Thanks for your article regarding litter training. I have never had much of an issue until two weeks ago when I began bonding my neutered 2.5 year old male with a spayed 5? year old female from the shelter. The bonding is going well – they are in a small x-pen. However, she is still living poops everywhere inside the x-pen. I have tried all manner of litter setups to no avail. I have been cleaning them up. Now, you say I should NOT clean them up? The bonding area is small and within two days it will be pretty well covered. When might this stop? My original bunny was and still is clean. The shelter claims the 5 year old has always been neat and tidy. Thanks.

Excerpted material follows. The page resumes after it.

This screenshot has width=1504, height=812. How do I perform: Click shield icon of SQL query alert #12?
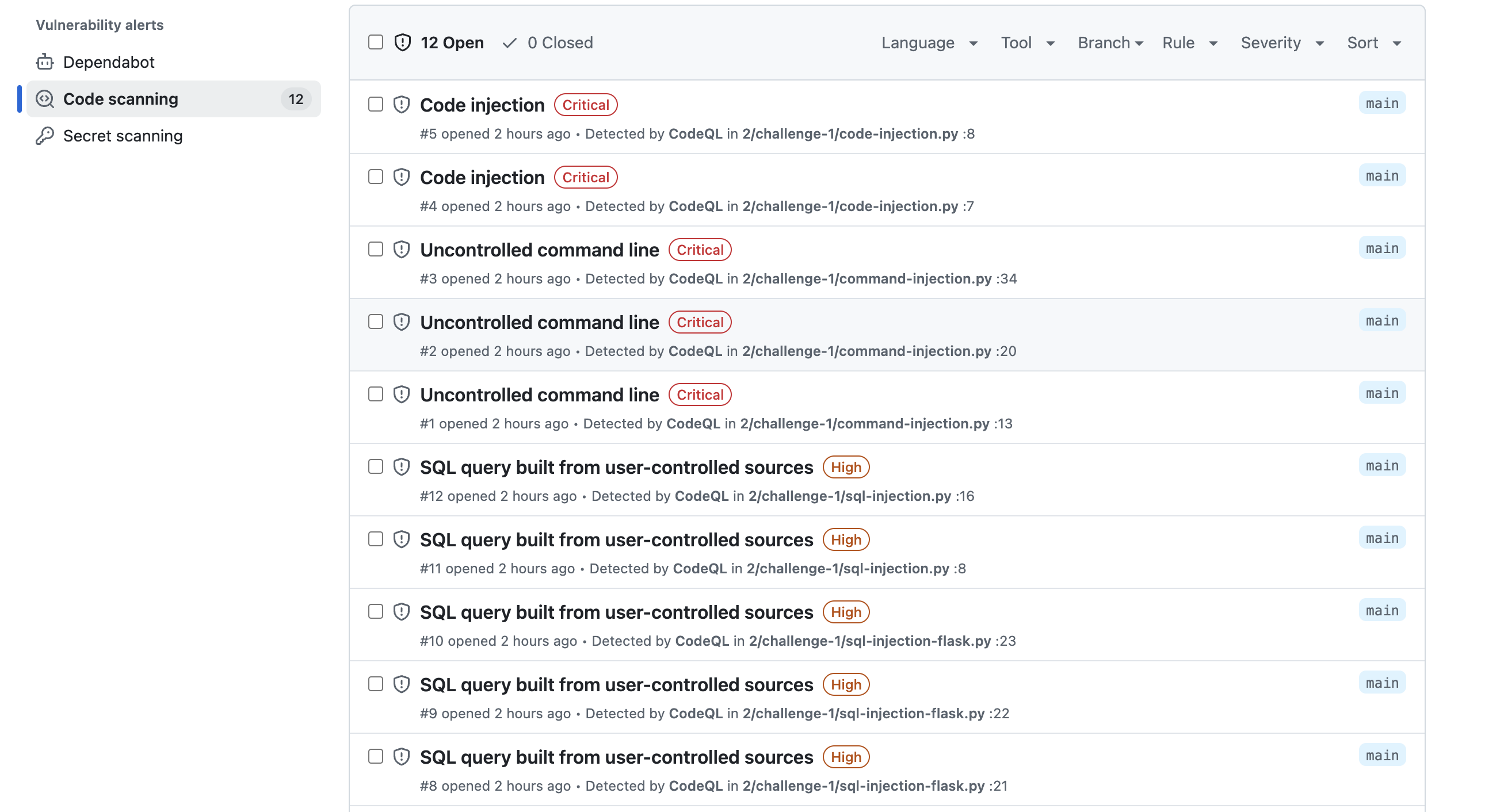401,466
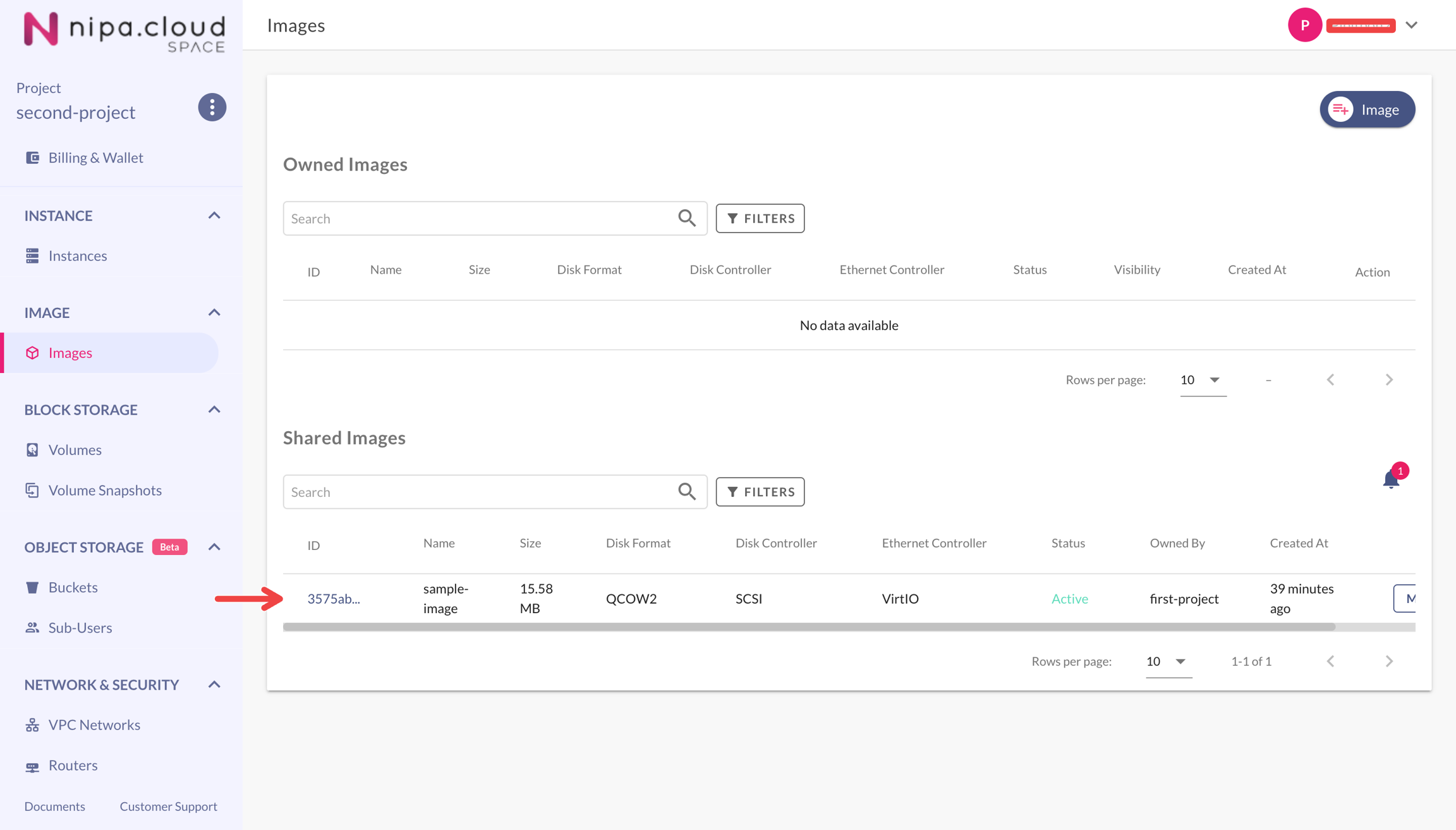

It sounds like she doesn’t leave the poops because she’s not litter trained, she leaves them because she is marking her territory! You have to think, she’s in a new environment that doesn’t feel safe or like home yet and then there’s a potential enemy right there also. You can clean it, but she’ll leave more! :) It’s difficult to say when/if this will stop. If she was a clean bun before, she might stop as soon as they are bonded and she feels she has established her territory. She may also continue to leave droppings. As long as it’s not pee, it’s usually not a sign of her not being trained and it can easily be cleaned.
I have a mini lop rabbit who is about 1 year and 4 months old now, and she has a cage with an undercover house bit, as most rabbit cages do. So we put a blanket in there, intending for it to sleep on. But she’s grown up using it as her ‘toilet’. So this is preventing us from letting her come inside as a house-hold pet because she thinks anything that’s soft like a towel or blanket is a toilet :(
Is there ANY way we are able to train her out of this? Or is it too late?
I have heard all over that feline pine is safe to use for rabbit litter, but I have heard nothing about feline fresh. I use this cat litter with my rabbit and I don’t know if it’s safe or not! It uses pine pellets like feline pine but I’m not for sure if it is safe.